How is the balance sheet in your book of life? How are the balances in your asset accounts of faith, hope, charity, love, virtue, knowledge, temperance, patience, brotherly kindness, godliness, humility, diligence, and obedience? How is your liability balance, and have you made use of His offer to take all liabilities from you?
Your Book of Life
At some point we will go before our Father in Heaven to give an accounting of our activities during life. Elder Joseph B. Wirthlin stated it this way:
Each of you has an eternal calling from which no Church officer has authority to release you. This is a calling given you by our Heavenly Father Himself. In this eternal calling, as with all other callings, you have a stewardship, and “it is required of the Lord, at the hand of every steward, to render an account of his stewardship, both in time and in eternity” (D&C 72:3). This most important stewardship is the glorious responsibility your Father in Heaven has given you to watch over and care for your own soul.

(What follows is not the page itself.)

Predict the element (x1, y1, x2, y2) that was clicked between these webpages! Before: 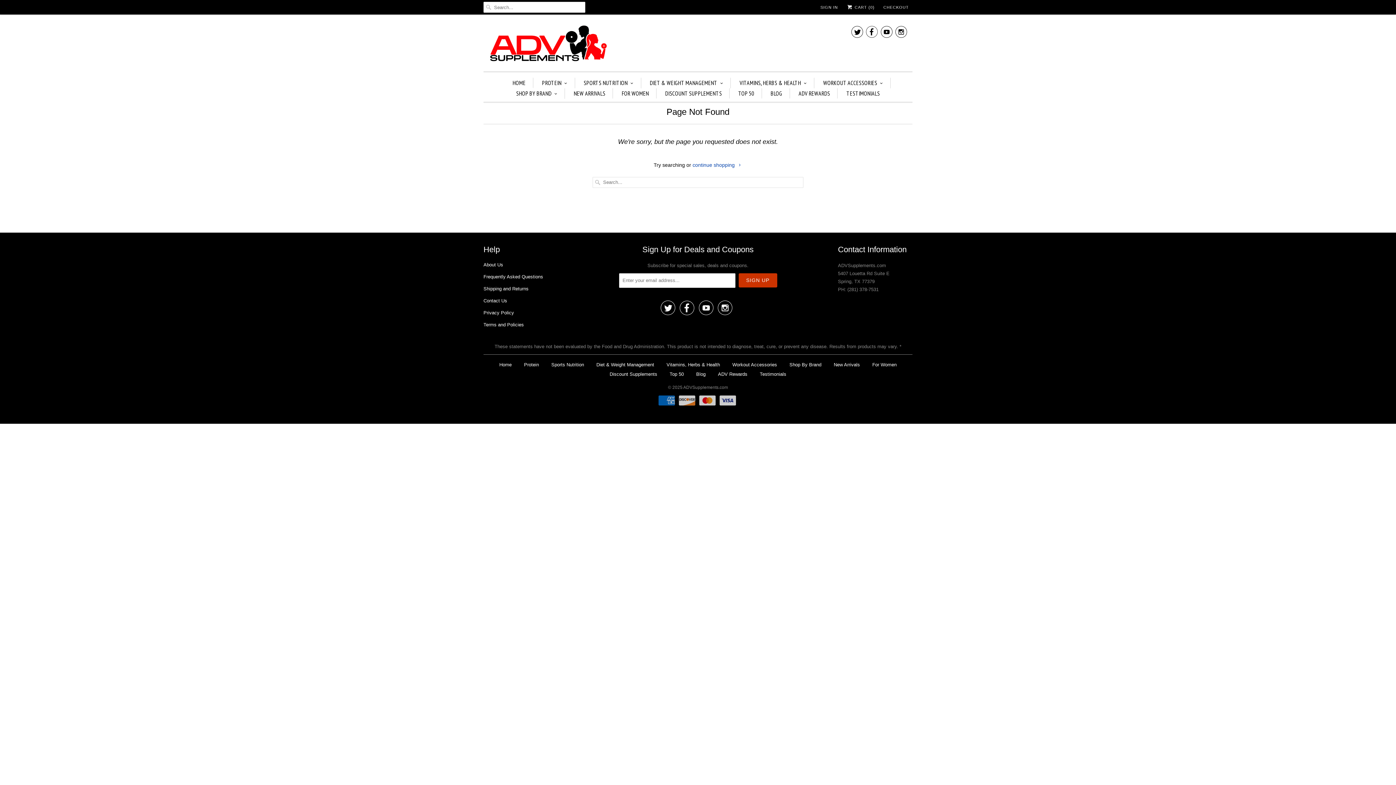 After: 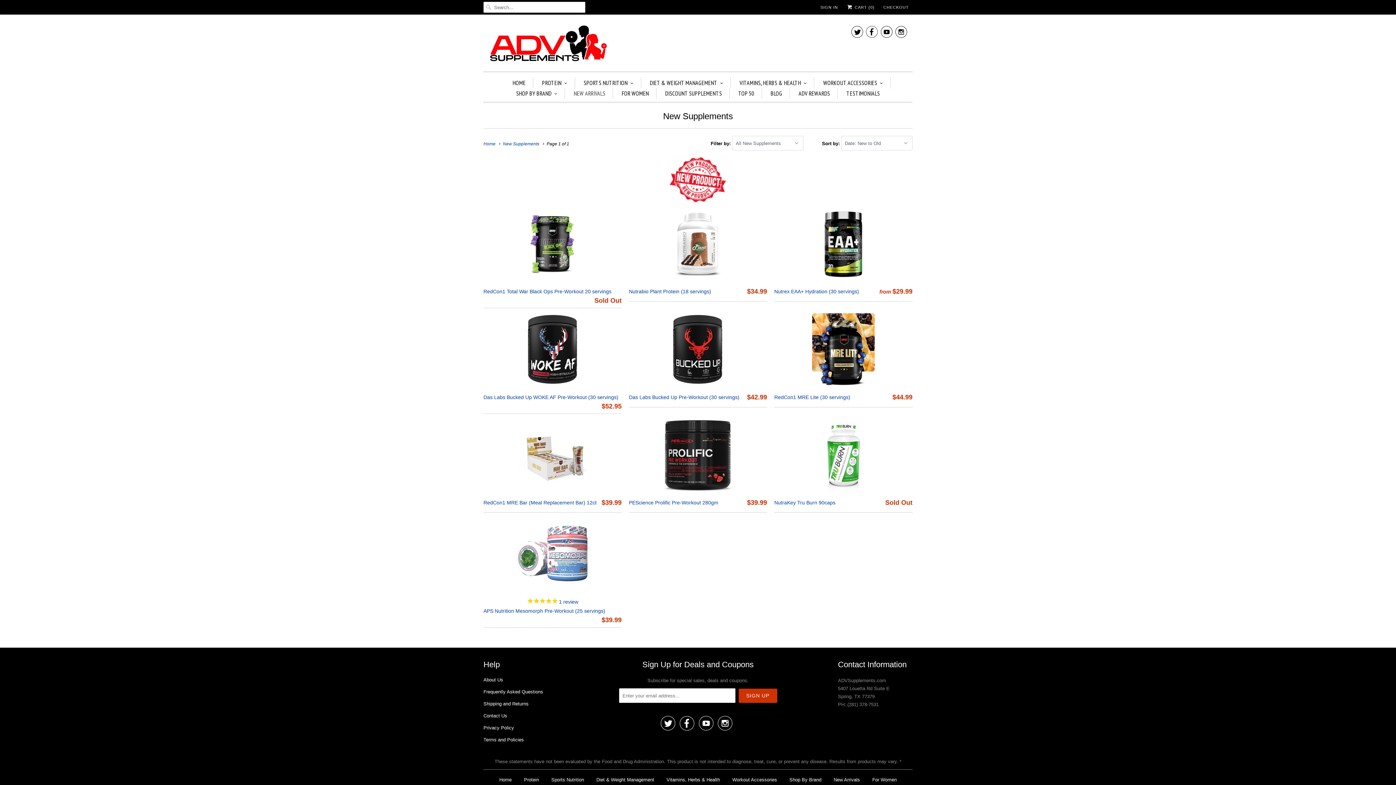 Action: bbox: (834, 362, 860, 367) label: New Arrivals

At some future day, you and I will each hear the voice of the Lord calling us forward to render an account of our mortal stewardship.[Joseph B. Wirthlin, “True to the Truth,” Ensign, May 1997, p. 16]
Keeping a written history of our life on earth is a very important responsibility. Such histories bind generations of families together. I certainly encourage all to write personal histories. At the same time, it is important to recognize that we are each, day by day, moment by moment, writing our book of life. Although not written on paper, entries in this book are just as real and have an eternal impact.
I was born with a number of physical challenges, the most serious being a deformity of the heart. At age 9 I had open-heart surgery, which at the time was in an early experimental stage. I was given a 50/50 chance of surviving the surgery. Obviously, I survived, and I have had no heart problems since.
There are two truths I knew then and still know today. The first is that the Lord knew me individually and was watching over me. I knew He loved me, and because of that everything would be okay—regardless of what I had to go through. That knowledge has been a tremendous blessing as I have faced the various challenges in my life.
The second truth was that I had been given many blessings and my life has a purpose. I also knew that with these blessings came tremendous responsibility to do all I could to be worthy of that which I had been given.
The same is true for each of you. The Lord knows you individually and is watching over you. He loves you and wants only the best for you. He is there for you through the challenges of life as you seek Him in prayer. Each of us has a responsibility to live so that our book of life records actions that will permit us to return to live with Him forever.
Kevin Stocks is a professor in the BYU School of Accountancy. This text is adapted from a devotional address he gave on March 4, 2008, in the Marriott Center.